Records from a data collection:
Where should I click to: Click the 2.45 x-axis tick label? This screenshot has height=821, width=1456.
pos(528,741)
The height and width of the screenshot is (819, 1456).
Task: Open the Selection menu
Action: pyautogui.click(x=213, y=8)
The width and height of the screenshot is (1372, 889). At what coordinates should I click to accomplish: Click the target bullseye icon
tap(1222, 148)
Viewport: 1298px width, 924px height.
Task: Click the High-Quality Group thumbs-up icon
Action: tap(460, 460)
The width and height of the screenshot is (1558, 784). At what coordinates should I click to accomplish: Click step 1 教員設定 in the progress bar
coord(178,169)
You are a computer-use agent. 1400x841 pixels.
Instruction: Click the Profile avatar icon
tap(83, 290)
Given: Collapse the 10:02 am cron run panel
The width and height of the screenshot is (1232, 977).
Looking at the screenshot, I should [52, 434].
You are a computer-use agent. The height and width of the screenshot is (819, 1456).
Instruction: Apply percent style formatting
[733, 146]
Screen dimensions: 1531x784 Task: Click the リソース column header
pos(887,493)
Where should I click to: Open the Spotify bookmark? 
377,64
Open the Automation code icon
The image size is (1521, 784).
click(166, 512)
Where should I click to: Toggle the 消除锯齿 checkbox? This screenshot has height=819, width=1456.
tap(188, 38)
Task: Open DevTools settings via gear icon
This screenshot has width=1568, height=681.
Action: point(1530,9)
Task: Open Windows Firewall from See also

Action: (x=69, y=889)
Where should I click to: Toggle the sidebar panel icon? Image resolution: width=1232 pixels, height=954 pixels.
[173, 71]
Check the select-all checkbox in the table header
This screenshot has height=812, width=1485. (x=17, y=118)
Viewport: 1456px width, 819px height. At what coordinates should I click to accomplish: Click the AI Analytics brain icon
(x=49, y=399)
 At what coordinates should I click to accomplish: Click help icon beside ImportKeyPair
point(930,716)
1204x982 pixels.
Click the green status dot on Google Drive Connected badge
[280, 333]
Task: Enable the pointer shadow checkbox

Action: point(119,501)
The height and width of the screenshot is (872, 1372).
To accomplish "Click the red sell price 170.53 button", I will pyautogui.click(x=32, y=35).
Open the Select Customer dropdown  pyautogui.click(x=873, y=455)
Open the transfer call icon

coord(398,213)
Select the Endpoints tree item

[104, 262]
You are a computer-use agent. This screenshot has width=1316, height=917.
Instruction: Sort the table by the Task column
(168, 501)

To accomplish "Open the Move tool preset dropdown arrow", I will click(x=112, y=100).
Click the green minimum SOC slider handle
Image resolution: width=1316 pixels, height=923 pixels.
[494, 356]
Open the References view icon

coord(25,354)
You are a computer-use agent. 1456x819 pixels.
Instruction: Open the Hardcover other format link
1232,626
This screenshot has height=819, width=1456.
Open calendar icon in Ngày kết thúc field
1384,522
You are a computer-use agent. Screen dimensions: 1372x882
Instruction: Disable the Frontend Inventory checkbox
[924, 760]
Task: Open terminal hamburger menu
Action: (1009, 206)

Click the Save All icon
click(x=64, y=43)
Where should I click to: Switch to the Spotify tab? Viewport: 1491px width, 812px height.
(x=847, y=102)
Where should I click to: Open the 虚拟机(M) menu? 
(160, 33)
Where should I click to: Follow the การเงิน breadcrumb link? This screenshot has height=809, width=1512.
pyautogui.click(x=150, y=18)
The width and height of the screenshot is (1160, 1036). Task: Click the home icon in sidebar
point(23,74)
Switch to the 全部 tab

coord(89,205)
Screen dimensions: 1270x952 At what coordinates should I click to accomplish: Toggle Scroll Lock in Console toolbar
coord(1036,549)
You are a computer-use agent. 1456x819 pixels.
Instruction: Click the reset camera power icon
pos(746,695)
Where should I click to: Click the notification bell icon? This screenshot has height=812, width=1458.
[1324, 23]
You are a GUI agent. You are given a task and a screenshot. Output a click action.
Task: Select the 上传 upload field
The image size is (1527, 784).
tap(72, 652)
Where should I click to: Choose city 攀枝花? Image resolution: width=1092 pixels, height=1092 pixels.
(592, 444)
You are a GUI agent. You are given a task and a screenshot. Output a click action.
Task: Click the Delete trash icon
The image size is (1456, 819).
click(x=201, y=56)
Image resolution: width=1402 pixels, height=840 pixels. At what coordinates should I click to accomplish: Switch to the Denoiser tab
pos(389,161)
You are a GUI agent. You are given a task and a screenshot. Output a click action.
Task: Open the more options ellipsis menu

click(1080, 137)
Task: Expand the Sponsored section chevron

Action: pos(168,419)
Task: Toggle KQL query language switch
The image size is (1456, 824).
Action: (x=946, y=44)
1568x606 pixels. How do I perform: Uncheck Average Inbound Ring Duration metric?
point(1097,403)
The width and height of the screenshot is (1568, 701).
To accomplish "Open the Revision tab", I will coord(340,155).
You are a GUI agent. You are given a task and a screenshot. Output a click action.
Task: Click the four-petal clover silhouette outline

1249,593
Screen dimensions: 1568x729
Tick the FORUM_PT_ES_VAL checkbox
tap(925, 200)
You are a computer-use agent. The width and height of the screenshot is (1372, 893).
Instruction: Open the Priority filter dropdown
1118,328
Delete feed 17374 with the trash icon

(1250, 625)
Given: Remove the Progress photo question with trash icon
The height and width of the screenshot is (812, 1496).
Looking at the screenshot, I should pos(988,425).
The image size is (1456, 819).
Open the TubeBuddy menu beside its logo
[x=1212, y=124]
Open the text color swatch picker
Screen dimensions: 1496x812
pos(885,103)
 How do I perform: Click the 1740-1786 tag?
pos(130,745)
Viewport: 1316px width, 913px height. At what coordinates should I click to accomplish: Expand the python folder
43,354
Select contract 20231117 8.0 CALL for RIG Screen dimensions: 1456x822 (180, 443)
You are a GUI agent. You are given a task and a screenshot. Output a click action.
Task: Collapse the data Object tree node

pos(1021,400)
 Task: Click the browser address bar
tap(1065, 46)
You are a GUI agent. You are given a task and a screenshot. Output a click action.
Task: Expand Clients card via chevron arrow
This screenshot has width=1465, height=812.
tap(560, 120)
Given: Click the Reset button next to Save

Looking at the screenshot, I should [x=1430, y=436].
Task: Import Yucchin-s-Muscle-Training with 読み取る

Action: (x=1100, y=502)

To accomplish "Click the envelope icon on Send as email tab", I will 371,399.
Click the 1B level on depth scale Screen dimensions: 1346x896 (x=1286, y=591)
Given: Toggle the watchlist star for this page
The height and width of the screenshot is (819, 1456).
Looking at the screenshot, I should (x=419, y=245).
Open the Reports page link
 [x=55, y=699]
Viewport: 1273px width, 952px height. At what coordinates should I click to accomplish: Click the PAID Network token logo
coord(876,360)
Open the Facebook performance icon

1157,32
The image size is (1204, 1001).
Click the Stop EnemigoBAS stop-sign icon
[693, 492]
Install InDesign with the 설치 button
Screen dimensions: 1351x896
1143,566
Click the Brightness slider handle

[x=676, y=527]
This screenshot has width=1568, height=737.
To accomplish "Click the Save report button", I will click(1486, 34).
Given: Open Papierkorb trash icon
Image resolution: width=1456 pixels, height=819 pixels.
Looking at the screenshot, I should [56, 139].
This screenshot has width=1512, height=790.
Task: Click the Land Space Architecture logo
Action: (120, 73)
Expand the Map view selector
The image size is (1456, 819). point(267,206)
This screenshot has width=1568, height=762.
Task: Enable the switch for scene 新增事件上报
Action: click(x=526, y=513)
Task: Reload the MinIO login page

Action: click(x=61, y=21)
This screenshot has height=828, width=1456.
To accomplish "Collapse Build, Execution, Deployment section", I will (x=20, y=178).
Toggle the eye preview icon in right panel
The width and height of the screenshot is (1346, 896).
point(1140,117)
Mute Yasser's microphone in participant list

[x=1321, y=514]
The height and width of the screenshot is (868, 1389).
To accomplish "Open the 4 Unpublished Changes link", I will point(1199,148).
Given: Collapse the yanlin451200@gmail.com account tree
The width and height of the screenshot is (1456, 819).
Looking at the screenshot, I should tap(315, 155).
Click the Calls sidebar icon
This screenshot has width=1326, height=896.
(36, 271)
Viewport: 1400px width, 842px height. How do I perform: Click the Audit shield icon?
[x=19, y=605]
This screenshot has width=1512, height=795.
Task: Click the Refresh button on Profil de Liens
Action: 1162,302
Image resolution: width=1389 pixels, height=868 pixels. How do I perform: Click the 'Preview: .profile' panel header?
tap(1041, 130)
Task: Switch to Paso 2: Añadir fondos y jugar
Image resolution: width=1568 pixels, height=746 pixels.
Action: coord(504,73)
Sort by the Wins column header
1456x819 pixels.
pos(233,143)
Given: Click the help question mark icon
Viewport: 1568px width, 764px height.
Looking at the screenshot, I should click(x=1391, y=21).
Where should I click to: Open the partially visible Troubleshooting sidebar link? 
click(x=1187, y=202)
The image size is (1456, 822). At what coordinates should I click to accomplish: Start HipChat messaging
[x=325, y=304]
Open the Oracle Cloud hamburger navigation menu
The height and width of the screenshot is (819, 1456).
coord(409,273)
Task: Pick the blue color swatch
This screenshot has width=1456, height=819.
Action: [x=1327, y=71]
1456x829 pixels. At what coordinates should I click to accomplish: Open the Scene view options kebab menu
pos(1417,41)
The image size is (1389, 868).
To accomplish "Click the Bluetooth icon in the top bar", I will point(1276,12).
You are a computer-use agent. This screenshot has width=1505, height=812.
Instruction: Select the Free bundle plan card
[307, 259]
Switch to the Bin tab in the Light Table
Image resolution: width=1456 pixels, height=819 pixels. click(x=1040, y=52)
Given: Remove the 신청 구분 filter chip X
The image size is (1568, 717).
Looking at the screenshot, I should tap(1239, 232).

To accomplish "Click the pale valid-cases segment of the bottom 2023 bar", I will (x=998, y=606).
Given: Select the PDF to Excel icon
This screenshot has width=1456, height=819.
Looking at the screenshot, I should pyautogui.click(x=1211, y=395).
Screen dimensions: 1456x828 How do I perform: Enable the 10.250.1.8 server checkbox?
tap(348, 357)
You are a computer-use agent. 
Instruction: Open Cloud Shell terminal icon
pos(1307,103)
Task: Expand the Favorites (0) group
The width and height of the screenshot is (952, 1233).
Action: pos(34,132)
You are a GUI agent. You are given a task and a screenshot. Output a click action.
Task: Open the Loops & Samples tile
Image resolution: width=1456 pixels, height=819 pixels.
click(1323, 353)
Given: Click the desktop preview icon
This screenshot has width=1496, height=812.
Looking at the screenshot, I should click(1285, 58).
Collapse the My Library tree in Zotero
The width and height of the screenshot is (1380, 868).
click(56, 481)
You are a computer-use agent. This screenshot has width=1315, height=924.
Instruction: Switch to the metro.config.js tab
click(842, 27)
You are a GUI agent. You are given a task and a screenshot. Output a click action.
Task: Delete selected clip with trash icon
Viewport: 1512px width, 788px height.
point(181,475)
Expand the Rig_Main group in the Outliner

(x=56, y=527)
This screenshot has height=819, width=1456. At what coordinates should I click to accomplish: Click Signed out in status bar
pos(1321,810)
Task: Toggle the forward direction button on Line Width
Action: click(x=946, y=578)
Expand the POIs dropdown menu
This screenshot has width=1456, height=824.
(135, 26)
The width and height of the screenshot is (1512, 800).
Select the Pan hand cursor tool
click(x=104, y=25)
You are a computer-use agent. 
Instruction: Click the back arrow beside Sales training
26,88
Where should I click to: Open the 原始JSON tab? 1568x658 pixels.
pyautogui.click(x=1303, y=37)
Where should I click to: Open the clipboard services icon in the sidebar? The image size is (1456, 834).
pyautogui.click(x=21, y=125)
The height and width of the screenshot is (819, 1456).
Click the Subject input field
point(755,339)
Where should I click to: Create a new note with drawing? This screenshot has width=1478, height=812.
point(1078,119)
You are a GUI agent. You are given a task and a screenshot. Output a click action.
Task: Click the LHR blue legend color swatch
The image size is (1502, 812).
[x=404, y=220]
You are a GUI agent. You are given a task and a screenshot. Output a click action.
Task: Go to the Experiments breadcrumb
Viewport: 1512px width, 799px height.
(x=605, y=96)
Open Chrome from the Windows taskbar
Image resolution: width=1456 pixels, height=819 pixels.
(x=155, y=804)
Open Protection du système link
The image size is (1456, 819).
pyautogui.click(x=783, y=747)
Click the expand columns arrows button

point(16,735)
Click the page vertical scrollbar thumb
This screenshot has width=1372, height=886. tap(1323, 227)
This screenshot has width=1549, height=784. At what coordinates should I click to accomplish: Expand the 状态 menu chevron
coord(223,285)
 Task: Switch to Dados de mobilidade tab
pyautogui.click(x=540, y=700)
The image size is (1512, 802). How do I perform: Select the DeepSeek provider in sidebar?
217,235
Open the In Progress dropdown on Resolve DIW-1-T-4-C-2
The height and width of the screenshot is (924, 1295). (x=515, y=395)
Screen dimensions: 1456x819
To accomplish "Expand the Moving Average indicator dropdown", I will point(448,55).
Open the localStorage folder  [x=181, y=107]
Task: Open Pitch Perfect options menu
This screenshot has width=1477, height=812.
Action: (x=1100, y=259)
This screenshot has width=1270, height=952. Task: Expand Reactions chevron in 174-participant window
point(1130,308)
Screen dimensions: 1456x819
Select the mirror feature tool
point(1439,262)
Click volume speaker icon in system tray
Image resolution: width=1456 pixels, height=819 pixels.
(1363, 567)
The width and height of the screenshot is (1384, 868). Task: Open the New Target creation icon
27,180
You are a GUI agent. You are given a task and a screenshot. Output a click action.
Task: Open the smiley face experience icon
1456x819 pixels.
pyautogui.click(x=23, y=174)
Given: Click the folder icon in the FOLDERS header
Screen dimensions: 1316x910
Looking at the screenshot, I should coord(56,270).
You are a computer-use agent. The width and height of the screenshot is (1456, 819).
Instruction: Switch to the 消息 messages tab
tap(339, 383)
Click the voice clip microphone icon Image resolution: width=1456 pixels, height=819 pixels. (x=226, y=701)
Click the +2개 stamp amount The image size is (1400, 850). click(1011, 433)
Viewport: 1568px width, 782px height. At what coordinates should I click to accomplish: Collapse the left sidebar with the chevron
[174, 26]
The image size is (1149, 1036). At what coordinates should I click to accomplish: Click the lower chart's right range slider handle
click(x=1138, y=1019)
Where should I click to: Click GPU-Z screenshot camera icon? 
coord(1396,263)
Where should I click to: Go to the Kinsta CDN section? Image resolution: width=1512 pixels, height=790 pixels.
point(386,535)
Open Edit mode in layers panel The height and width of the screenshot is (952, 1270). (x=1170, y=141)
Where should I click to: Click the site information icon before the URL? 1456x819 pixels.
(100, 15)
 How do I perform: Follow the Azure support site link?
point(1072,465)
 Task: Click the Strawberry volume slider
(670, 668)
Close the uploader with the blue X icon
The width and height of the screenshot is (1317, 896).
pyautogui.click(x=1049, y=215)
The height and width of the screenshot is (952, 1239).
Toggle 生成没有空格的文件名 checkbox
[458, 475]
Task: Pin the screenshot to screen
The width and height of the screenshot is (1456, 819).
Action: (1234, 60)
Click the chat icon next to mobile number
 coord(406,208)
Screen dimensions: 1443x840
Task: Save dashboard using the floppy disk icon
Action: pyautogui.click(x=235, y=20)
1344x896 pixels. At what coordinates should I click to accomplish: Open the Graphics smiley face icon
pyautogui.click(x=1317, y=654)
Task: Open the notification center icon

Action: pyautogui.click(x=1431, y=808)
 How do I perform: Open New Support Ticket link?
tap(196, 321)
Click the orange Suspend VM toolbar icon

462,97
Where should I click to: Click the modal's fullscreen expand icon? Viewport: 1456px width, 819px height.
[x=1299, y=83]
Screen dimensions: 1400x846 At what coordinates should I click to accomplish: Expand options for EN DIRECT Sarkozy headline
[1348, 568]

§ PROBLEM
Every line above with the string "question" in it should be copied into the answer.

§ TASK ANSWER
Given: Remove the Progress photo question with trash icon
Given: Click the help question mark icon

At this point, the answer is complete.